Dataset entries:

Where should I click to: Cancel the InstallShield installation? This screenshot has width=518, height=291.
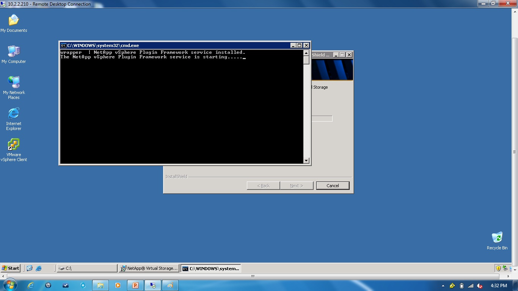pyautogui.click(x=333, y=185)
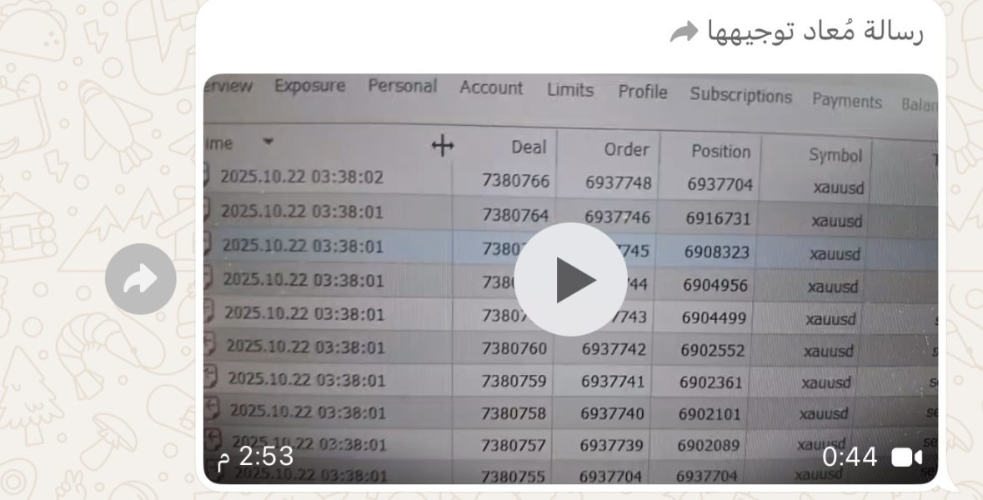983x500 pixels.
Task: Click the crosshair move cursor icon
Action: (x=443, y=146)
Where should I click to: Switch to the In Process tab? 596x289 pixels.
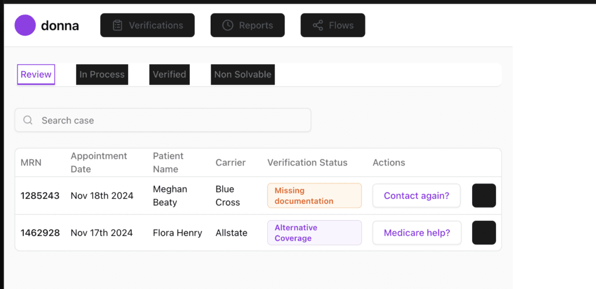pyautogui.click(x=102, y=75)
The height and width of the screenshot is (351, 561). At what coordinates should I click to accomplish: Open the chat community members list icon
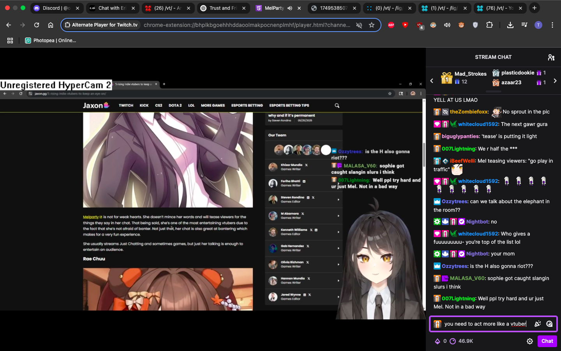click(551, 57)
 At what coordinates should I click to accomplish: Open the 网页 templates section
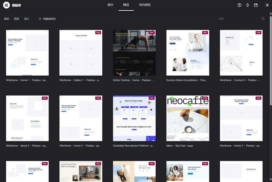tap(126, 5)
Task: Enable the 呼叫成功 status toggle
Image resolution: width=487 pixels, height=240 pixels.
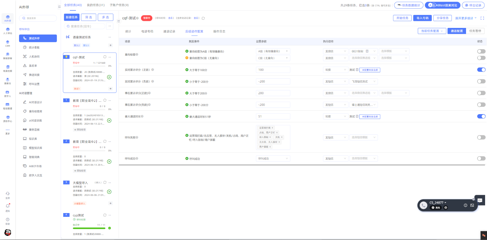Action: pyautogui.click(x=481, y=159)
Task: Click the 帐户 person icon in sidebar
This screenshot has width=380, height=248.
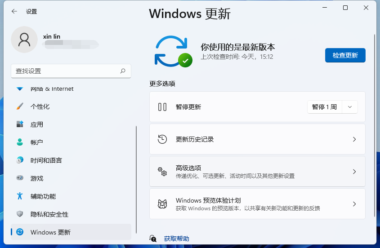Action: 20,142
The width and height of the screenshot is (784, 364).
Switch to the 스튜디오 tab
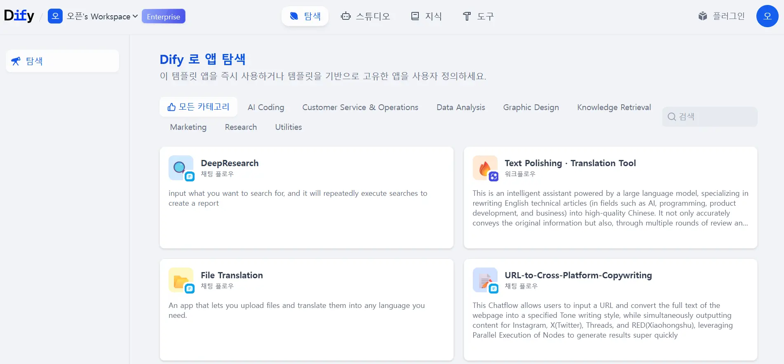[365, 16]
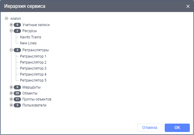Collapse the Ресурсы node
Screen dimensions: 194x135
[11, 31]
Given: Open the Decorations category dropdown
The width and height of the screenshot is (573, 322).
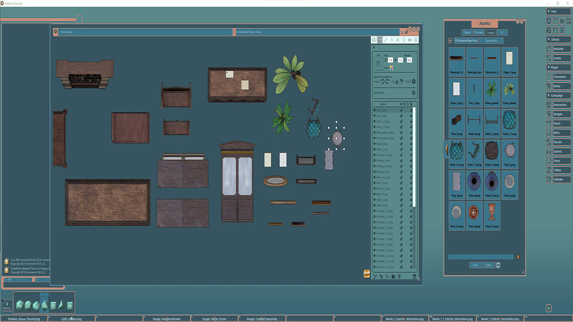Looking at the screenshot, I should (491, 40).
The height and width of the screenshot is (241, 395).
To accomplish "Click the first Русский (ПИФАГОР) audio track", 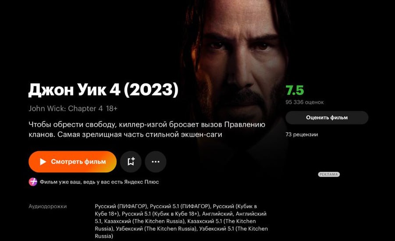I will [121, 206].
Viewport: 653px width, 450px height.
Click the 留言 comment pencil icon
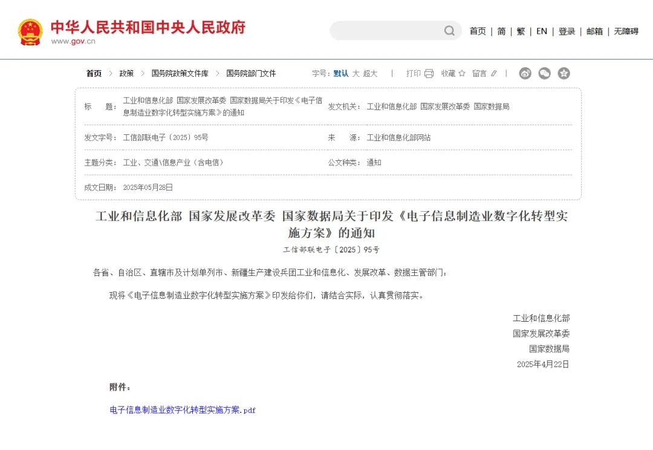(x=494, y=73)
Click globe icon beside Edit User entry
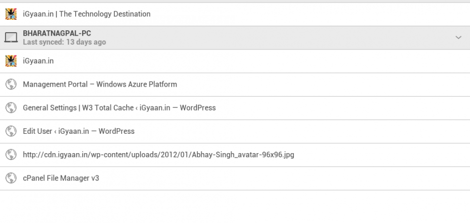The image size is (470, 223). point(11,131)
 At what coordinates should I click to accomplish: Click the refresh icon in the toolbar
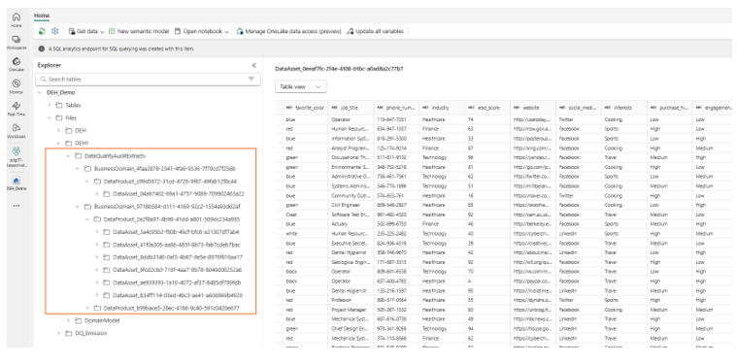42,31
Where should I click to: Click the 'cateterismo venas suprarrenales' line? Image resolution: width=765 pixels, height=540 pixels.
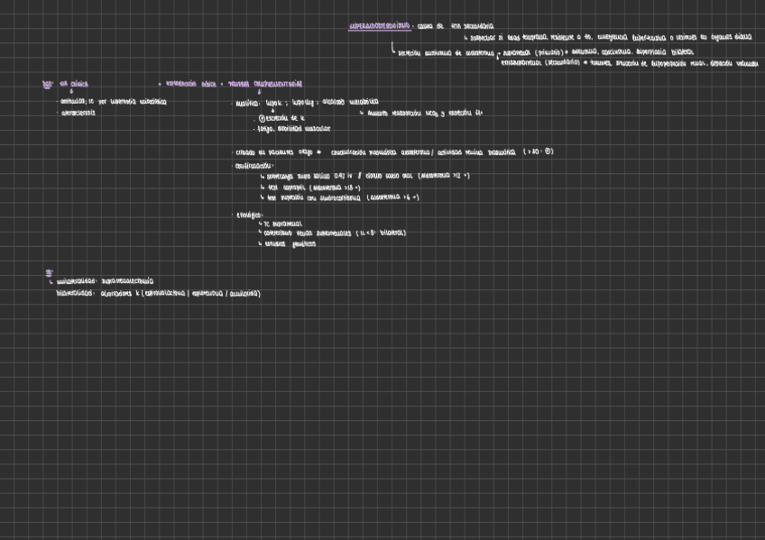tap(334, 233)
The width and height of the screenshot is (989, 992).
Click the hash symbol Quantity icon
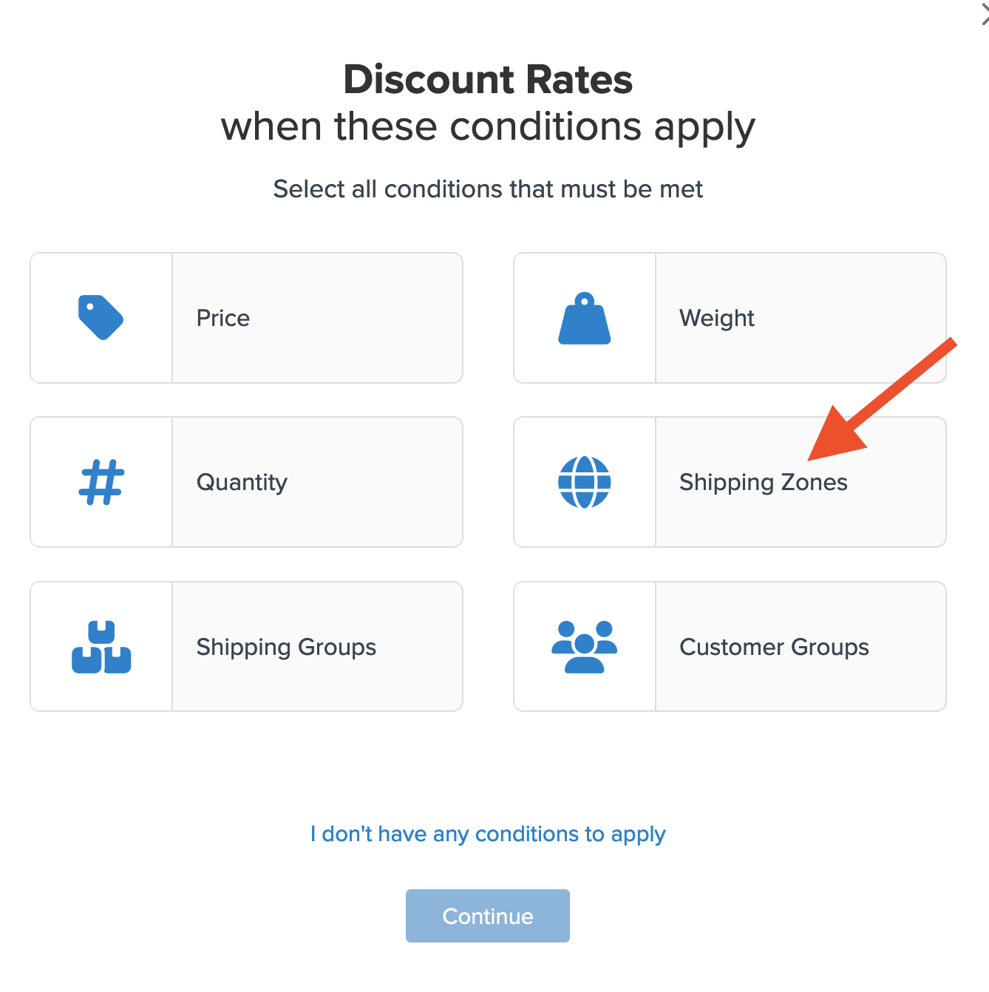(x=101, y=483)
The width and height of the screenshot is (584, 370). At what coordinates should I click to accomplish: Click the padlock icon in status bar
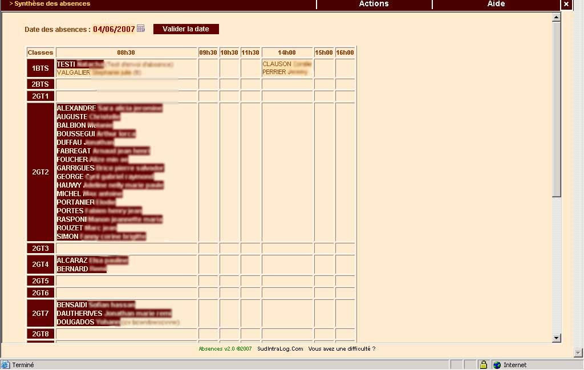point(483,365)
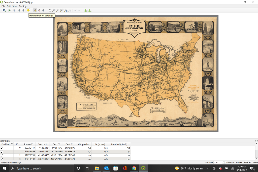The image size is (258, 172).
Task: Click the Enabled column sort arrow
Action: pyautogui.click(x=12, y=144)
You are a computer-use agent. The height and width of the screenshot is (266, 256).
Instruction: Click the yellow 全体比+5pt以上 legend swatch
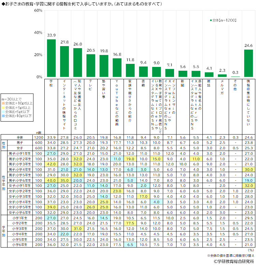(x=3, y=107)
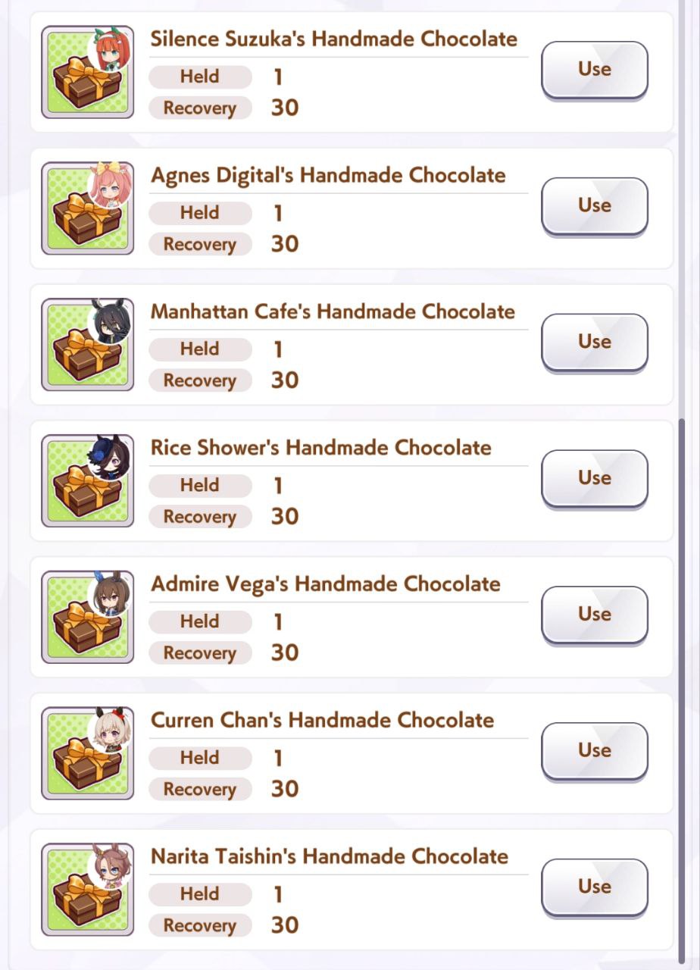700x970 pixels.
Task: Tap Admire Vega's chocolate box icon
Action: [87, 618]
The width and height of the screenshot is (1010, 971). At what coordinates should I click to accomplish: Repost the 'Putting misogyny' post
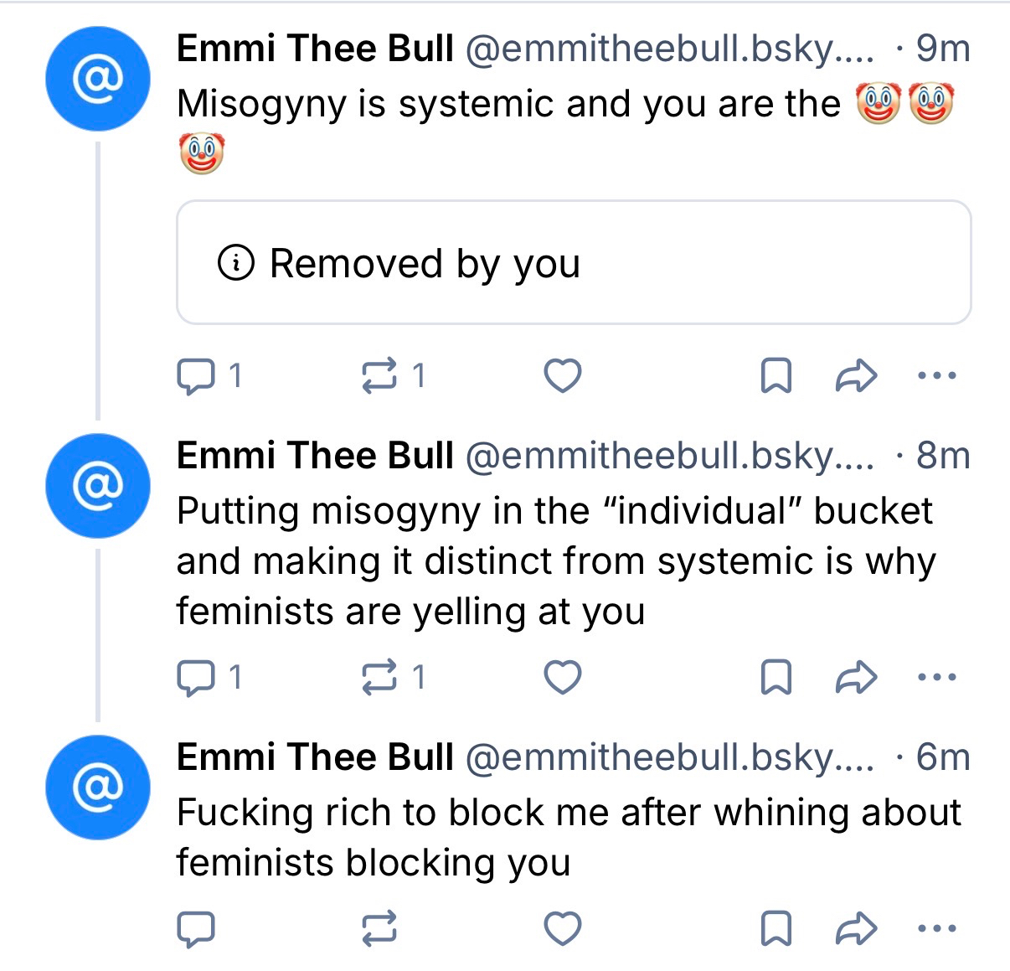coord(379,678)
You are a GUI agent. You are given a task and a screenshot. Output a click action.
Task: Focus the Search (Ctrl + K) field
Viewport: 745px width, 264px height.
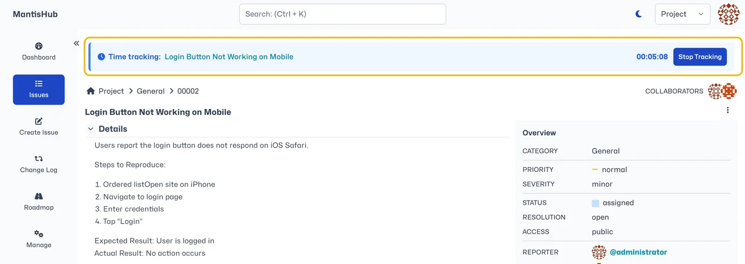click(343, 14)
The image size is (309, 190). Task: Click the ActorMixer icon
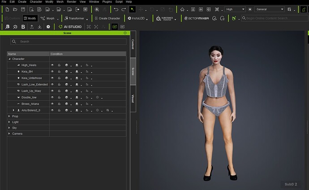coord(197,18)

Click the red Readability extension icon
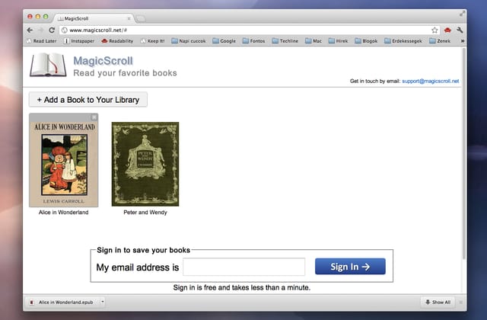447,30
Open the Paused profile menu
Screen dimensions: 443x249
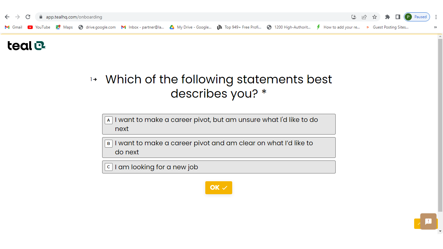pos(417,17)
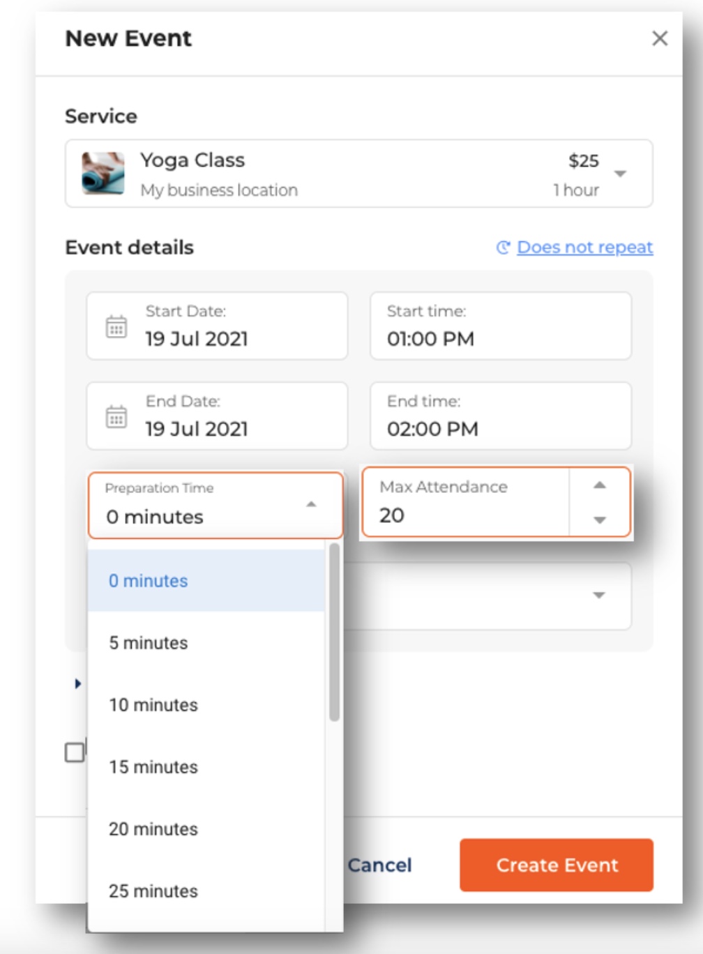Increase Max Attendance with up arrow
Viewport: 703px width, 954px height.
point(600,485)
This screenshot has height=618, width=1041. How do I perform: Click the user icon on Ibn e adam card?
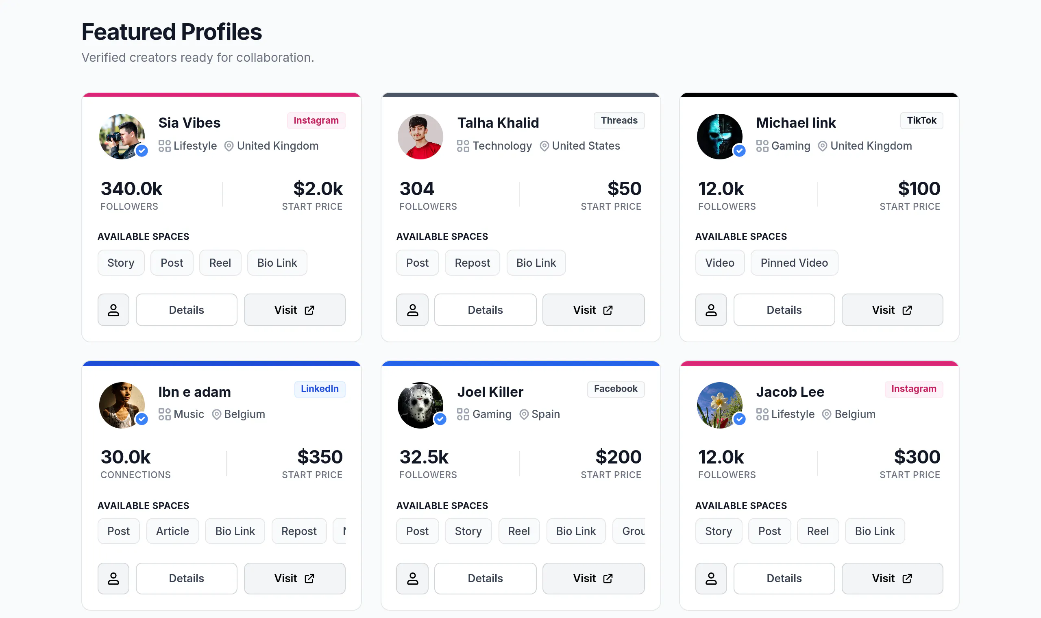tap(113, 578)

■ **Problem**
Output the data above exactly, beginning at its first line and ending with the line that holds "Task: Click the 帐户 person icon in sidebar". Leave out the pictures and add nothing.

■ **Task result**
Where should I click to: Cancel the InstallShield installation? This screenshot has width=518, height=291.
pyautogui.click(x=333, y=185)
983x500 pixels.
Task: Click the crosshair move cursor icon
Action: (x=443, y=146)
Where should I click to: Switch to the In Process tab? 596x289 pixels.
pyautogui.click(x=102, y=75)
The height and width of the screenshot is (351, 561). At what coordinates should I click to accomplish: Open the chat community members list icon
click(551, 57)
 At what coordinates should I click to accomplish: Open the 网页 templates section
tap(126, 5)
Task: Enable the 呼叫成功 status toggle
Image resolution: width=487 pixels, height=240 pixels.
Action: pyautogui.click(x=481, y=159)
Task: Click the 帐户 person icon in sidebar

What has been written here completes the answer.